Dacron is not at all forgiving under pressure when it comes to chafing. If you have heavy drag on a tight line, Dacron can break in a heartbeat if it touches something.
Stretch a length of Dacron tightly between your hands and ask someone to barely touch a knife to the line. Don’t slice, don’t apply pressure – just put the knife in contact with the Dacron. It parts instantly. Monofilament will not do this because of superior abrasion resistance.
Anglers must keep an eye out to avoid floating debris or other obstacles, including other fish that could come in contact with Dacron line during a fight. Tying Dacron directly to the swivel could lead to problems when a fish gets close and stays directly under the boat.
Under that kind of tension, Dacron could break just by touching the side of the boat. But chafing is less of a concern when you use a 100-yard mono top shot as a shock absorber.
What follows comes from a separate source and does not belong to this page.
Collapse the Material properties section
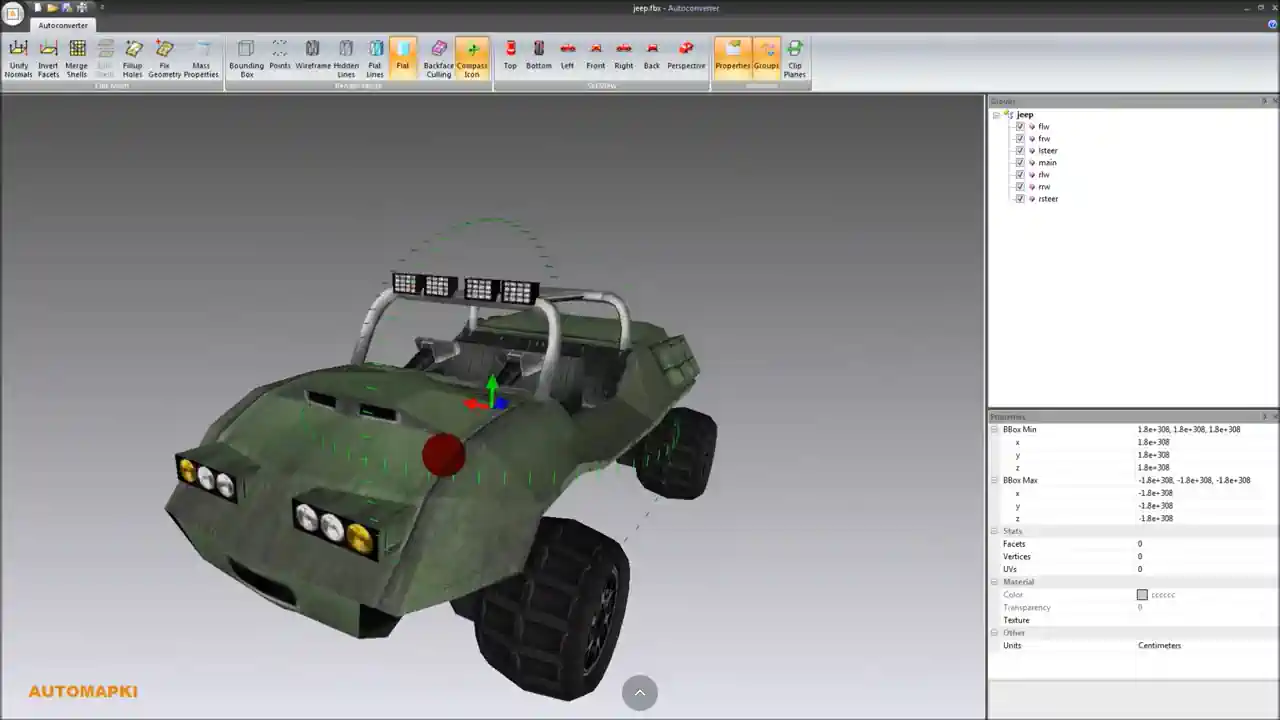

At the end of the day, you should check every bit of line that has been off the reel so that you can start the next trip with good, trustworthy line. Running monofilament quickly through one’s fingers reveals tangible trouble spots, such as nicks and abrasions, that result when line takes a beating from trolling, hookups and fighting fish. You don’t have to see weak areas to detect them. Dacron, on the other hand, proves very difficult to check for integrity.
Take great care should Dacron rub against another line or object in the water, although this rarely happens because the top shot takes the brunt of the abuse. If you know your Dacron rubbed something, you’re better off replacing it or at least cutting back to remove that section. Even if just a few of its tiny threads have been severed, the line becomes drastically weaker. Your fingers aren’t sensitive enough to check Dacron for damage, and visual inspection is usually futile. The only way to check would be with a magnifying glass and a load of patience.
Problems can arise when changing out line on a reel. With mono, it’s a simple matter of completely stripping the reel and re-spooling until it’s full. It may not be that simple if you’re the guy removing line and cranking on hundreds of yards of fresh mono.
Take the time and effort to put Dacron backing on a reel evenly and under pressure. A loose bed of backing will come back to haunt you by digging into itself on the spool at the worst possible moment, as a big fish peels off line at a fast pace.
Replacing a top shot requires pulling off a much shorter length of mono and Dacron before winding on new line. And if that splice is not perfectly executed, you won’t find out until a fish swims away with your entire top shot in tow. Whip-finish the leading edge of a mono-Dacron splice to prevent the Dacron from unraveling or hanging up on rod guides.